Die ausgeweitete Mautpflicht auf Fahrzeuge mit mehr als 3,5 Tonnen ist seit 1. Juli in Kraft. Die Bundesregierung erwartet dadurch Mehreinnahmen in Höhe von vier Milliarden Euro in den Jahren 2024 – 2027, davon sollen etwa 1,83 Milliarden Euro auf die CO2-Differenzierung entfallen.

Viele Transportunternehmen konnten die Mauterhöhung aus dem Vorjahr nicht vollständig auf ihre Kunden übertragen, was zu einem Anstieg der Insolvenzen in der Branche führte. Nun stellt die geplante Mauterweiterung eine weitere Herausforderung für die Transportunternehmer dar, was viele nicht akzeptieren, wenn sie sich die aktuelle Verkehrsinfrastruktur in Deutschland ansehen, die verfällt.

Kleinere Transportunternehmen werden aufgeben

Der Spediteur und Geschäftsführer der Zippel Logistik-GmbH Christian Joerß aus Norddeutschland ist überzeugt, dass kleinere Fuhrunternehmen aufgeben werden.

Wir haben im Moment 40 bis 45 LKW, da reden wir von einer Mehrbelastung von 50.000 Euro pro Monat, also von 600.000 Euro im Jahr. Die müssen mit dem Kunden verhandelt und eingespielt werden”, sagte er gegenüber dem Norddeutschen Rundfunk.

Auch der Spediteur Reinhold Vöge aus Weyhein in Niedersachsen ist seit mehr als 40 Jahren im Geschäft und seiner Meinung nach sei das „Transportgewerbe die Melkkuh Deutschlands“, sagte er gegenüber der Kreiszeitung. Zudem betonte er die Wettbewerbsverzerrung für die heimische Branche, durch die Transportunternehmen aus Osteuropa, die sich nicht an das Mobilitätspaket halten, die unter anderem auch unter die ausgeweitete Mautpflicht fallen. Hier sehe der Spediteur auch ein Schlupfloch.

 20 Prozent der Nutzlast kannste einfach absenken“, sagte Vöge gegenüber der Kreiszeitung. “Viele würden zur Zulassungsstelle gehen und sich dort etwa das zulässige Gesamtgewicht um 100 Kilogramm runterrechnen lassen, um unter die gesetzliche Gewichtsgrenze zu fallen“.

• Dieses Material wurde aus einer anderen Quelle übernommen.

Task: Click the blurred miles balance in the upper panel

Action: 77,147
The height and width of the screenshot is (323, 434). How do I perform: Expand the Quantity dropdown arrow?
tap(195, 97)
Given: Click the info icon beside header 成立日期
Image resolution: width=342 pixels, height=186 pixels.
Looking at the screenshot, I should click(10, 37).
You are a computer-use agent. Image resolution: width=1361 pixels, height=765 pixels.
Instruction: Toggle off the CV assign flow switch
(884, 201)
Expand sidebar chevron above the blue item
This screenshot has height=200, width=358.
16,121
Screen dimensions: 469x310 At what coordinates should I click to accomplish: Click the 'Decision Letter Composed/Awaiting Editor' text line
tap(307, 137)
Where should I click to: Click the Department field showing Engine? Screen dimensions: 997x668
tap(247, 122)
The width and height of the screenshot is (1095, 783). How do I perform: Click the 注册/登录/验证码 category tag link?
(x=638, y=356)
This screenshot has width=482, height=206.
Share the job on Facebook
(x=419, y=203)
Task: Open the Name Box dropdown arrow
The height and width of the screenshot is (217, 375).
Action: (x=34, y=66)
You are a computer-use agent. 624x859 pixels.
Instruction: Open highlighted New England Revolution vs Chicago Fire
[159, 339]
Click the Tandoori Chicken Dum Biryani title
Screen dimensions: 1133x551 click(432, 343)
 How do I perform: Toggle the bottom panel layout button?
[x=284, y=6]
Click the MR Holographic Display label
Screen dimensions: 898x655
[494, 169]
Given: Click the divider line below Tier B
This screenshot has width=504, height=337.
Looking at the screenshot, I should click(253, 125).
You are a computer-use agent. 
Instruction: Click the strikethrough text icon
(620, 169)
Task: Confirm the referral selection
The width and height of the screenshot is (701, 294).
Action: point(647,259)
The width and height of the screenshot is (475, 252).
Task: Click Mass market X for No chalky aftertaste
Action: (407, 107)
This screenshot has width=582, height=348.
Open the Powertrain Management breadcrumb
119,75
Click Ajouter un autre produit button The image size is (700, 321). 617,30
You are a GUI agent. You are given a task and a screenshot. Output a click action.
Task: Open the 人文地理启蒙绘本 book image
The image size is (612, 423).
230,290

Obwohl eine Handwerkerausnahme beschlossen wurde, bedeutet die Ausweitung der Mautpflicht für viele Transportunternehmen zusätzliche finanzielle Belastungen, vor denen die Branche und die Verbände bereits warnten.

Höhere Kosten auch für Verbraucher

Auch Paketdienste sind seit dem 1. Juli mautpflichtig. Bereits mit der Mauterhöhung im Dezember rechnete der BGL vor, dass durch die höhere Maut für einen Vier-Personen-Haushalt Mehrkosten von 350 bis 400 Euro pro Jahr enstehen.

Der Bundesverband geht davon aus, dass die Paketdienste die Kosten weitergeben werden, zum Beispiel an die Handelsketten, die vermutlich ihre Warenpreise anpassen werden. Die Big Player wie Hermes, DHL und GLS machen derzeit keine Angaben zu einer eventuellen Preiserhöhung.

Neue Maut, die nicht für alle gilt ?

Transportiert ein Dachdecker mit einem 5-Tonner Materialien zur Dachbegrünung von seinem Betriebshof zum Kunden, dann ist das mautfrei. Transportiert ein Garten- und Landschaftsbau-Unternehmer aber mit dem gleichen Fahrzeug dasselbe Material von seinem Betriebshof zum Kunden, dann zahlt er Maut, schreibt der der Bundesverband Garten-, Landschafts- und Sportplatzbau (BGL).

Die fehlende Handwerkerausnahmen für Betriebe des Garten- und Landschaftsbaus (GaLaBau) verstößt laut dem Bundesverband gegen das Grundgesetz, daher kündigt der Verband eine Klage der rund 20.000 betroffenen Betriebe des GaLaBau an.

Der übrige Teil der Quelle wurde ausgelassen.